Related Characters: Christopher John Francis Boone (speaker), Ed Boone (Christopher’s father), Wellington
Related Symbols: Dogs
Page Number: 122
Explanation and Analysis:

After Christopher reads his mother’s letters, Ed finds him and realizes the impact that his lies have had on his son. As a result, he decides he has to be completely honest from now on, so he tells Christopher that he killed Wellington. Rather than taking this as an indication of his father’s honesty, however, Christopher’s logic tells him that if his father is a murderer, he might murder Christopher next. Ed’s confession has completely backfired—he wanted Christopher to be able to trust him, but instead Christopher trusts him less than ever. Ed essentially told Christopher lies and killed Wellington out of a desire to protect Christopher as best he could, even if his own anger and sense of betrayal did play a part. For Christopher, Ed’s motivation in these acts makes no difference, if he’s even aware of it, which it seems he might not be. Ed’s actions speak louder than any emotions, and Christopher no longer feels safe in the presence of someone whom he can’t trust to tell the truth.

Chapter 233 Quotes

...Father said, “Christopher, look... You have to learn to trust me... And I don’t care how long it takes... Because this is important. This is more important than anything else... Let’s call it a project....You have to spend more time with me. And I... I have to show you that you can trust me... And, um... I’ve got you a present. To show you that I really mean what I say. And to say sorry. And because... well, you’ll see what I mean.”

Then he got out of the armchair and he walked over to the kitchen door and opened it and there was a big cardboard box on the floor... and he took a little sandy-colored dog out.

Then he came back through and gave me the dog...

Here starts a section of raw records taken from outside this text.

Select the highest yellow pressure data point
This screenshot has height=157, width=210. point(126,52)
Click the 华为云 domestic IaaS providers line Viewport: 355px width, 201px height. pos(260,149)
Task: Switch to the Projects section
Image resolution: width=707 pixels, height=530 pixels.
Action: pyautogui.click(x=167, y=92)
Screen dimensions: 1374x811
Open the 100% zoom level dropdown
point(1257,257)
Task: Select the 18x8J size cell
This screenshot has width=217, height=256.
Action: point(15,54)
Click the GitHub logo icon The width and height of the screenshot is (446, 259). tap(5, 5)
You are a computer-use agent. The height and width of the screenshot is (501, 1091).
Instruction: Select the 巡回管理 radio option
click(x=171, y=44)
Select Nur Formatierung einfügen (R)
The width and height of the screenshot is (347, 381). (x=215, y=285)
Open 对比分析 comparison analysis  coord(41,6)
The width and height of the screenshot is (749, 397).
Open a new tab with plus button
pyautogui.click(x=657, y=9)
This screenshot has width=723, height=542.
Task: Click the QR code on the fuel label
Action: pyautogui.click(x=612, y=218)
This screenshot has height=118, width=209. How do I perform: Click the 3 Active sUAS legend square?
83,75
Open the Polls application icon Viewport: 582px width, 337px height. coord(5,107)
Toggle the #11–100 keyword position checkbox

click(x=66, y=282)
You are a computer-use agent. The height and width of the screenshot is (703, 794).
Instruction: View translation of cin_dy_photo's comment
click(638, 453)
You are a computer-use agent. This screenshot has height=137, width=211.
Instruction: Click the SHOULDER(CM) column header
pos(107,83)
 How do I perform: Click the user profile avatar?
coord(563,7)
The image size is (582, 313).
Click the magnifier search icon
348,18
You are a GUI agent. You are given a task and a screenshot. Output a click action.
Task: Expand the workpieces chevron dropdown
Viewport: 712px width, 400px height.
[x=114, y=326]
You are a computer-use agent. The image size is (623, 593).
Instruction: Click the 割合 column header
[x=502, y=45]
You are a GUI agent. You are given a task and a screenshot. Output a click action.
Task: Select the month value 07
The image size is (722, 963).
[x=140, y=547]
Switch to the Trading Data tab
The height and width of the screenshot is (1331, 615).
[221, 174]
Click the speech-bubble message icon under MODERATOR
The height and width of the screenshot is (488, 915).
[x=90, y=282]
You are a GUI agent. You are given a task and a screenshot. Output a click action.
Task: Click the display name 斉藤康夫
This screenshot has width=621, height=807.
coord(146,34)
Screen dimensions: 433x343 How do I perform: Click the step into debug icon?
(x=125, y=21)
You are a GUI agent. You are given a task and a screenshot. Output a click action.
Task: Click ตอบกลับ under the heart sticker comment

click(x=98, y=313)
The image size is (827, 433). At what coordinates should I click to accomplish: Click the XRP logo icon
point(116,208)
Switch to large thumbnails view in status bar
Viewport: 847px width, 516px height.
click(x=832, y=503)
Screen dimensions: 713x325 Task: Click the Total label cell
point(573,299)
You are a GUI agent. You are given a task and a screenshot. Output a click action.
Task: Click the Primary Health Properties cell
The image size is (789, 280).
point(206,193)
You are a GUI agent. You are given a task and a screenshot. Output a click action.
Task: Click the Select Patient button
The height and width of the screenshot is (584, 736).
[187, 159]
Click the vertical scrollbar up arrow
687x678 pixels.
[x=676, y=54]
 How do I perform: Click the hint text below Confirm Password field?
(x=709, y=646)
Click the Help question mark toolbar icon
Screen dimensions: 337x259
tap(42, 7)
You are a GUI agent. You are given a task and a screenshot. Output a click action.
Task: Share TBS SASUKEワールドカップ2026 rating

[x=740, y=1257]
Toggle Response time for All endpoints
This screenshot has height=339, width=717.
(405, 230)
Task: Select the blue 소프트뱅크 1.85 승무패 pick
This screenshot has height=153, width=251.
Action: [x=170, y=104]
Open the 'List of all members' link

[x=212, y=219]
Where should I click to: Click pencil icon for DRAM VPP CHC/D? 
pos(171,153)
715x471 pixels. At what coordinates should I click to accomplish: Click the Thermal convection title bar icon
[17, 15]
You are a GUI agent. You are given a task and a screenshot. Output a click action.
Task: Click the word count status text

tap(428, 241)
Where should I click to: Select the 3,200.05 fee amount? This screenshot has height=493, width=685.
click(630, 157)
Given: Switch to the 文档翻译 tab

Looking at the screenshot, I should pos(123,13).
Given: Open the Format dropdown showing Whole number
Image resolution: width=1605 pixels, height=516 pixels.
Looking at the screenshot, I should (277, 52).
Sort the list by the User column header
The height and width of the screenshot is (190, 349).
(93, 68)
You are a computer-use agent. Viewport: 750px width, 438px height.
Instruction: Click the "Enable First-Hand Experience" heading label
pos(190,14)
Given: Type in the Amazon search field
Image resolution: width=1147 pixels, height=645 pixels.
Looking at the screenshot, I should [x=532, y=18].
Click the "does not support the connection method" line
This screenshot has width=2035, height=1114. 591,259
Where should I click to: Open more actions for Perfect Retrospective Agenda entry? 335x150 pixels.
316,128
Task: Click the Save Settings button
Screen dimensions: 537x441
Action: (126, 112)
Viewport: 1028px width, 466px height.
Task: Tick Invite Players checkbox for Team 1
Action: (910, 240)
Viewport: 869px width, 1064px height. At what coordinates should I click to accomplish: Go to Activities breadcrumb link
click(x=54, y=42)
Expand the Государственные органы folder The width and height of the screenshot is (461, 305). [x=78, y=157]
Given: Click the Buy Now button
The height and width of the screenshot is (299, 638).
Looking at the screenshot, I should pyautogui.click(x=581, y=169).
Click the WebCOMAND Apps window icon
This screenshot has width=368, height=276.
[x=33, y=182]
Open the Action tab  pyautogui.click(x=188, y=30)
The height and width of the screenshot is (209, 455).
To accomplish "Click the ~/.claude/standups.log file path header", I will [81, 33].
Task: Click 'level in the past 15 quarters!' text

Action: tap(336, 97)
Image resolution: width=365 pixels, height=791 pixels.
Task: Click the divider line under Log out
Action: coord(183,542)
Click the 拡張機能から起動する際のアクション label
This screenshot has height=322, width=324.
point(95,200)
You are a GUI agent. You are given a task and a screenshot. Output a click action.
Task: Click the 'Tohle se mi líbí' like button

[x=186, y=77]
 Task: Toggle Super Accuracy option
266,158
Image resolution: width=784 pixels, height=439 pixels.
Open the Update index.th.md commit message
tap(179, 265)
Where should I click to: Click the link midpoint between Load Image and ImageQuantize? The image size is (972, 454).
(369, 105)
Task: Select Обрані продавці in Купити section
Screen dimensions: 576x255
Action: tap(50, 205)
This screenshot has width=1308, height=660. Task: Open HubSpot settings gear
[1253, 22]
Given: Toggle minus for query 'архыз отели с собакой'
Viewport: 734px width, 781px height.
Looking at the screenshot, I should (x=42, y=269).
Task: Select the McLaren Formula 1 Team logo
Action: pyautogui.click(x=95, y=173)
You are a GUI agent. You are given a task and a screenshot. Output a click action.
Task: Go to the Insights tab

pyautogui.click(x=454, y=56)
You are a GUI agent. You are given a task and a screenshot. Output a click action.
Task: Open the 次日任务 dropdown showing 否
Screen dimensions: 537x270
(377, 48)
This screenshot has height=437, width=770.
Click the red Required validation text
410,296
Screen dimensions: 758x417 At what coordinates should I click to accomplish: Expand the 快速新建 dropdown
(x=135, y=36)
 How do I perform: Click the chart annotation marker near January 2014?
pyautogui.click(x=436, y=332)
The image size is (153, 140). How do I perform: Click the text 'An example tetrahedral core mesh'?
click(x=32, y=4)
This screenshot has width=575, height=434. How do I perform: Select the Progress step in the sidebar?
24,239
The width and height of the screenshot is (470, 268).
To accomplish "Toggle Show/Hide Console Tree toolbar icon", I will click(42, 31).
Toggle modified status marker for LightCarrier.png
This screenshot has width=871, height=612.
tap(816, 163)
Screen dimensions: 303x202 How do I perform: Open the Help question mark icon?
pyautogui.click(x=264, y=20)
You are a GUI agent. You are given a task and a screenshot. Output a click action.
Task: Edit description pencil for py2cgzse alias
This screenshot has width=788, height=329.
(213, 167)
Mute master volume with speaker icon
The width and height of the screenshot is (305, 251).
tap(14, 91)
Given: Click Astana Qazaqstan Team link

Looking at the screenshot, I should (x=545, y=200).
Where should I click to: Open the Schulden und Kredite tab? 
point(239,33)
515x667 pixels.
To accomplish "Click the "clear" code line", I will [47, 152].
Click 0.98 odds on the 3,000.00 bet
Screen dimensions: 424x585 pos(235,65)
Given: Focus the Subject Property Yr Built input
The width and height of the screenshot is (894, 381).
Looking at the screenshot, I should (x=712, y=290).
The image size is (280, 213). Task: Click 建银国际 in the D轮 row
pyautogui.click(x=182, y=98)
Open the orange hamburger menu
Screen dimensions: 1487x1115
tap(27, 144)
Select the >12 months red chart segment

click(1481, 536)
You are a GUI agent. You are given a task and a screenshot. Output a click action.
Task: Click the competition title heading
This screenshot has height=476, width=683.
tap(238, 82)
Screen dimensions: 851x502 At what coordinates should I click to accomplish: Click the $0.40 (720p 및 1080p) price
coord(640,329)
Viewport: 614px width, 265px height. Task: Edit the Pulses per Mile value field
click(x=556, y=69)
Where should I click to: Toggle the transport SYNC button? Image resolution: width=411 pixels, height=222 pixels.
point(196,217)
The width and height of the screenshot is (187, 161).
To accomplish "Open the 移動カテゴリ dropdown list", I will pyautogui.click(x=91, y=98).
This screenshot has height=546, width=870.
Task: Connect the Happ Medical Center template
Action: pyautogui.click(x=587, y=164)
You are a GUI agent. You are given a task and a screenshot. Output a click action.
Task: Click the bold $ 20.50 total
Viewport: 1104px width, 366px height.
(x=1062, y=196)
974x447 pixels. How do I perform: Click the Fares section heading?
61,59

Then Father said, “Christopher, I would never, ever do anything to hurt you.”

Related Characters: Christopher John Francis Boone (speaker), Ed Boone (Christopher’s father) (speaker), Sandy
Related Symbols: Dogs
Page Number: 218-19
Explanation and Analysis:

Christopher hasn’t been speaking to his father ever since Ed admitted to killing Wellington, and he has remained fearful of him. Finally, Ed insists that Christopher allow him five minutes to talk. Ed’s dialogue shows the pain of his son’s terror of him, and his sincere need to repair the relationship. Ed acknowledges that he and Christopher both have to work to rebuild Christopher’s trust in Ed. In giving Christopher a dog, Ed apologizes for killing Wellington and symbolically reincarnates him. Furthermore, dogs have acted as a marker of Christopher’s physical and emotional safety throughout the novel. Thus, Ed’s gift shows Christopher that he is safe and can trust Ed to protect that safety.

Additionally, the dog replaces Toby, who has recently died, as Christopher’s pet. Since a dog requires a lot more care and has more personality than a rat, the gift of the dog represents Christopher’s growth over the course of the story and welcomes him into the next, more mature stage of his life.

And then, when I’ve done that, I am going to go to university in another town... And I can live in a flat with a garden and a proper toilet. And I can take Sandy and my books and my computer.

And then I will get a First Class Honors degree and I will become a scientist.

And I know I can do this because I went to London on my own, and because I solved the mystery of Who Killed Wellington? and I found my mother and I was brave and I wrote a book and that means I can do anything.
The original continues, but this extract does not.